Lovie: Commitment to run not enough

LAKE FOREST, Ill. -- Chicago Bears coach Lovie Smith likes his team’s “commitment” to running the football, but he’s not as pleased about is the team’s inability to do so through the first three games.

Although the Bears average 101 yards per game on the ground (16th in the NFL), they seem to be unanimous in their belief that getting the rushing attack untracked is paramount to the offense moving forward in its development.

“There’s a commitment to the run and that’s good,” Smith said. “But we still need to get more production from our running game.”

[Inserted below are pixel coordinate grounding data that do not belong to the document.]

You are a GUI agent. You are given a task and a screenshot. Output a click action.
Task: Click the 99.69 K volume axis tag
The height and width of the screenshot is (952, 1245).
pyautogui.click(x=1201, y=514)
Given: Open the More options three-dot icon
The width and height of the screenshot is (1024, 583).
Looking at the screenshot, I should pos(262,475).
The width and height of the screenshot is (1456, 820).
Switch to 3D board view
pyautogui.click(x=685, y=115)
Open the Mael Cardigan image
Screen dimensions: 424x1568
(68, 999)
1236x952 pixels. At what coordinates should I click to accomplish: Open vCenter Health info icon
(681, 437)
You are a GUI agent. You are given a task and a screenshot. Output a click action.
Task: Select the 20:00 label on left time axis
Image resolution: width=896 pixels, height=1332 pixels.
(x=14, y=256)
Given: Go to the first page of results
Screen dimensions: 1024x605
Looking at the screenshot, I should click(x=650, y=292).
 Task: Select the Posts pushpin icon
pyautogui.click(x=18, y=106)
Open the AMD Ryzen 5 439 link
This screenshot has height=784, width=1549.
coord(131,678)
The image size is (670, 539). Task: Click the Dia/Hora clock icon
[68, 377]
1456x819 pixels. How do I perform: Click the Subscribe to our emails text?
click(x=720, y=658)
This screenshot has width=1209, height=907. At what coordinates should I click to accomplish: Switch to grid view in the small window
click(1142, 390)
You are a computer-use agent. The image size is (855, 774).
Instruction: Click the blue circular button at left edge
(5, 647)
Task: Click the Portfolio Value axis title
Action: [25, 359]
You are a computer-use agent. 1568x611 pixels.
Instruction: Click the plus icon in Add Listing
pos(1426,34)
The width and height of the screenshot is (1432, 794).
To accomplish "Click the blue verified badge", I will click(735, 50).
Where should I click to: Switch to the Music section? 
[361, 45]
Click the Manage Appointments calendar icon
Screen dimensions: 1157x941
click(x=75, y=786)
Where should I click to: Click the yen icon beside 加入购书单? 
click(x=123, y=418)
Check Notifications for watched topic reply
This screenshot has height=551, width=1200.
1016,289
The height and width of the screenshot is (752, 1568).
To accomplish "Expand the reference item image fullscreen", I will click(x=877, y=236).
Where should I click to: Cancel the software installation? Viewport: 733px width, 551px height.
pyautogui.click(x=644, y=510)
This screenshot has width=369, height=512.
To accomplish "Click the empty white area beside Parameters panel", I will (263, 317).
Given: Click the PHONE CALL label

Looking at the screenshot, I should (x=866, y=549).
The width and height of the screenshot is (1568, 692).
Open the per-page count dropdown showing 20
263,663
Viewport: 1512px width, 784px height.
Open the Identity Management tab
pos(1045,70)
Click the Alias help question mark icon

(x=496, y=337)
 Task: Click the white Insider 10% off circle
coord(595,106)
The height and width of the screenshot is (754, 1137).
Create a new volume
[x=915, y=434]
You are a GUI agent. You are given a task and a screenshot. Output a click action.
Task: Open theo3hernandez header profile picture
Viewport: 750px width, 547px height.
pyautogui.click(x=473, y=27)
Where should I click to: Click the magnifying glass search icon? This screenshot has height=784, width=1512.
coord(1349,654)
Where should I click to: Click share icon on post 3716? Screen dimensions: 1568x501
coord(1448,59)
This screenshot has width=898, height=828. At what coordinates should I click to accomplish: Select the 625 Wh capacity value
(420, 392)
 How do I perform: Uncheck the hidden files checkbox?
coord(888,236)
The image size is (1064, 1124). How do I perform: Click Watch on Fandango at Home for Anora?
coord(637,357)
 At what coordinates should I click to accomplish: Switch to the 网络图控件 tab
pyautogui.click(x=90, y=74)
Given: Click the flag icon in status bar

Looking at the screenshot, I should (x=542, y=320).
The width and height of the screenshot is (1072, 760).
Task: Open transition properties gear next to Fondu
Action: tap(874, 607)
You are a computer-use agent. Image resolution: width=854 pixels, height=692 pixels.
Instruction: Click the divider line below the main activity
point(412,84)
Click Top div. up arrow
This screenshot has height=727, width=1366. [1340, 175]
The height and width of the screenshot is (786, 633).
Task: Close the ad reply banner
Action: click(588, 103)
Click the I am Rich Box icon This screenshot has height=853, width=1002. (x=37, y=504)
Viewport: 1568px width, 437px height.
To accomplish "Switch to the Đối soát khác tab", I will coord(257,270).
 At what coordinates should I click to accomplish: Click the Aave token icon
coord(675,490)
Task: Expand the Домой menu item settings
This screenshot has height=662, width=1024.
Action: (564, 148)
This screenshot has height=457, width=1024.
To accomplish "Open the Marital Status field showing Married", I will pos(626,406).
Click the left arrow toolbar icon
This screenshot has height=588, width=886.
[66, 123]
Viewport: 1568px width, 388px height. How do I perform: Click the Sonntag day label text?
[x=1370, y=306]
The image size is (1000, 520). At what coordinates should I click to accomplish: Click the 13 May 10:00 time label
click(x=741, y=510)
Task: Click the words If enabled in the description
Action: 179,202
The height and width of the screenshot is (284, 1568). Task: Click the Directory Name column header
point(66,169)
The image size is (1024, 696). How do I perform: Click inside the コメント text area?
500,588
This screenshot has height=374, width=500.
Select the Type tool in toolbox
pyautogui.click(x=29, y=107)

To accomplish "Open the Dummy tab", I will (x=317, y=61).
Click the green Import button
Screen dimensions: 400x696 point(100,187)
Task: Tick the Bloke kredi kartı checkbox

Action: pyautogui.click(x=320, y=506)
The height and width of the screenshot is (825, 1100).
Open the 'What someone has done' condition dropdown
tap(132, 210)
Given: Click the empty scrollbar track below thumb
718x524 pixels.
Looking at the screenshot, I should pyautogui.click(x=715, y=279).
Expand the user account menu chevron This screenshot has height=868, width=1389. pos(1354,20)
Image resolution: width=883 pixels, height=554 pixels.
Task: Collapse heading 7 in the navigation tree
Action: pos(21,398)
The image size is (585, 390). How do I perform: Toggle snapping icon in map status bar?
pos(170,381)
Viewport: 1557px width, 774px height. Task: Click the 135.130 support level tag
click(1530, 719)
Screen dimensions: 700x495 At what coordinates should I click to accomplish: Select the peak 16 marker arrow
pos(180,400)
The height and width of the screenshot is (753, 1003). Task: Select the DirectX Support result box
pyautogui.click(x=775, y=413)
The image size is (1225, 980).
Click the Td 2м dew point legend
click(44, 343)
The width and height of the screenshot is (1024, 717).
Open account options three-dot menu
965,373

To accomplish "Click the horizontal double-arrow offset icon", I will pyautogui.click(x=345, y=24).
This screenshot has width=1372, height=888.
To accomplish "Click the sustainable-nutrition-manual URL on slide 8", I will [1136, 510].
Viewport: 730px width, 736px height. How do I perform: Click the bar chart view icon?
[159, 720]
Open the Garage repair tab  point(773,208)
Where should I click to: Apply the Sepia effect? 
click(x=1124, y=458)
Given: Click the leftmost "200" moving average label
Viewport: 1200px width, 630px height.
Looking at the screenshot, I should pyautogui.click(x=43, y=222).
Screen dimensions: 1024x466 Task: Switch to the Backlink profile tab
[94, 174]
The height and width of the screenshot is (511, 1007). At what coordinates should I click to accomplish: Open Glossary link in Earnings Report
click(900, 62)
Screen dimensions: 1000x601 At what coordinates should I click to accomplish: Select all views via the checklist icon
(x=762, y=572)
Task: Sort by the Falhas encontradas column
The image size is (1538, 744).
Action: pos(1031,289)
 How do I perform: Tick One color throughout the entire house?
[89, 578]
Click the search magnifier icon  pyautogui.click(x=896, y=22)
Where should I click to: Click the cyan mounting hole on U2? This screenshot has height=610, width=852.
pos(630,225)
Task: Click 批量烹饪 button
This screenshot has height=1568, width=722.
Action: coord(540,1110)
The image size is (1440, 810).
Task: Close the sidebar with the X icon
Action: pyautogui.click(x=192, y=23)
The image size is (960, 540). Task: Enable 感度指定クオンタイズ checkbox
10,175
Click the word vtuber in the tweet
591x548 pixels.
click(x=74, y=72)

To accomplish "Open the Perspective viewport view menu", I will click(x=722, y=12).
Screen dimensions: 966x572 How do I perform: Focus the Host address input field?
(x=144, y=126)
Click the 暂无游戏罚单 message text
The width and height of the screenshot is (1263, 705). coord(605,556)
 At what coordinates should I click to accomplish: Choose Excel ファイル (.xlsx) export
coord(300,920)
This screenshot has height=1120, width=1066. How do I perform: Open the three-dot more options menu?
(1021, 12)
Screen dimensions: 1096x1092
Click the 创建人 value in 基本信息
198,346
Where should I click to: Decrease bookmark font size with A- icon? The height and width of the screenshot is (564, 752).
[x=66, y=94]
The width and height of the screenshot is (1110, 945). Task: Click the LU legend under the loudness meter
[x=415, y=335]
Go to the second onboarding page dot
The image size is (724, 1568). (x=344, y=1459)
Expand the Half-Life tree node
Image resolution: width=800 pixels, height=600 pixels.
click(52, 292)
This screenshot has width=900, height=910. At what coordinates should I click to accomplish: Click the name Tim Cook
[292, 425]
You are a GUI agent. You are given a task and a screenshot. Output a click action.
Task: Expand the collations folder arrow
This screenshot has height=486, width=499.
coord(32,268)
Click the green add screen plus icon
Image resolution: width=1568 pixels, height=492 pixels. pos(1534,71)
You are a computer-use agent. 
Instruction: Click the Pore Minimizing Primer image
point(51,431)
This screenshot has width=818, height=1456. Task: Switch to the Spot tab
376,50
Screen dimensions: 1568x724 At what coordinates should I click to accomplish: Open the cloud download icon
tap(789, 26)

Running back Matt Forte averaged 5 yards per carry in the opener against the Indianapolis Colts, and finished with 80 yards, which ranks as the club’s best individual rushing performance through the first four games. So although the team has posted a 6-4 record over the past four years when they generate between 75 and 99 yards on the ground collectively, the Bears are 8-3 in that span with a 100-yard rusher.

Since Smith arrived in 2004, the Bears have posted a record of 23-9 when one of their rushers puts together a 100-yard performance. Looking back at the team’s 34-18 win over the Cowboys, Smith wants to see more production from the offensive line.

“Our run blocking wasn’t as good as we’d like it to be (against the Cowboys),” Smith said. “But we’ll keep working on some of those things.”

Added center Roberto Garza: “It’s time for us to make that next step and get our running game going.”

By stating the desire to do it, the Bears won’t automatically make the running game improve. Garza said the Bears boosted their performance in the pass-blocking department against the Cowboys by practicing with more intensity throughout the week which “showed in our game.” So they’ll have to do something similar to shore up the run blocking headed into Sunday’s game at Jacksonville.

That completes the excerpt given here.